Daddy was just a few blocks away in Lowe's. I was on the road now--heading in the complete wrong direction to get to Tyler, it turns out. But I could get to Lowe's! (I could drive to Lowe's in my sleep!) What were the odds of Daddy being off that weekday? Very slim. And what were the odds that he would just happen to be right down the street when I called? Impossible. This was yet another instance of God's provision that day.

So Daddy drove me to Tyler, and as my eyes slowly returned to normal from the extreme "hoot owl" look they had when dilated, I was able to squint out the window at all the trees. In East Texas, the trees wait until nearly Thanksgiving to turn, and this was the most brilliant I had ever seen them. That day on the road to Tyler, they were at their peak. The pines were scattered with oaks, maples, sweet gum, dogwood, redbuds, crepe myrtle, and muscadine vines that were so brilliantly colored you could mistake the scene for New England. At this point I had no idea if I was going to lose my sight or if the doctor could fix it. I drank those colors in. I knew if I lost my sight that day that I would always remember those trees.
A tree in our back yard in Hughes Springs around the time of my eye surgery.

After the minor heart attack of figuring out a plan, I felt calm. I didn't know how things were going to turn out, but I felt at peace and I was already amazed at how things were falling into place. Those fiery trees were like a rainbow of promise, that even if I lost every drop of my sight and never saw colors again, God was still good, and He would provide.

My view of the back yard while recovering from surgery.

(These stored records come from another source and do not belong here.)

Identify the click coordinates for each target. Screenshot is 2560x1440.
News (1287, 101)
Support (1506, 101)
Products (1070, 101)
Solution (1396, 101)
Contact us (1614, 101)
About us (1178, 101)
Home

That day I had laser surgery on both eyes to stop the tearing in my left eye and prevent the holes from becoming tears in my right eye. The next night I went to the hospital for the big surgery where I was given a scleral buckle in my left eye. (Don't look up the YouTube video of that surgery unless you have a tough stomach.) Retinal detachment doesn't hurt at all, but the damage is permanent. I lost a little of the peripheral vision on my right eye, and pretty much all of it on my left eye, including some at the top and bottom of my vision. (So there's a C-shaped scoop that's gone now.) But I am so thankful for what I have left! Now every year when I see the leaves changing colors, I remember how God brought all the pieces together and preserved my sight.
A lovely crepe myrtle with bamboo in the background.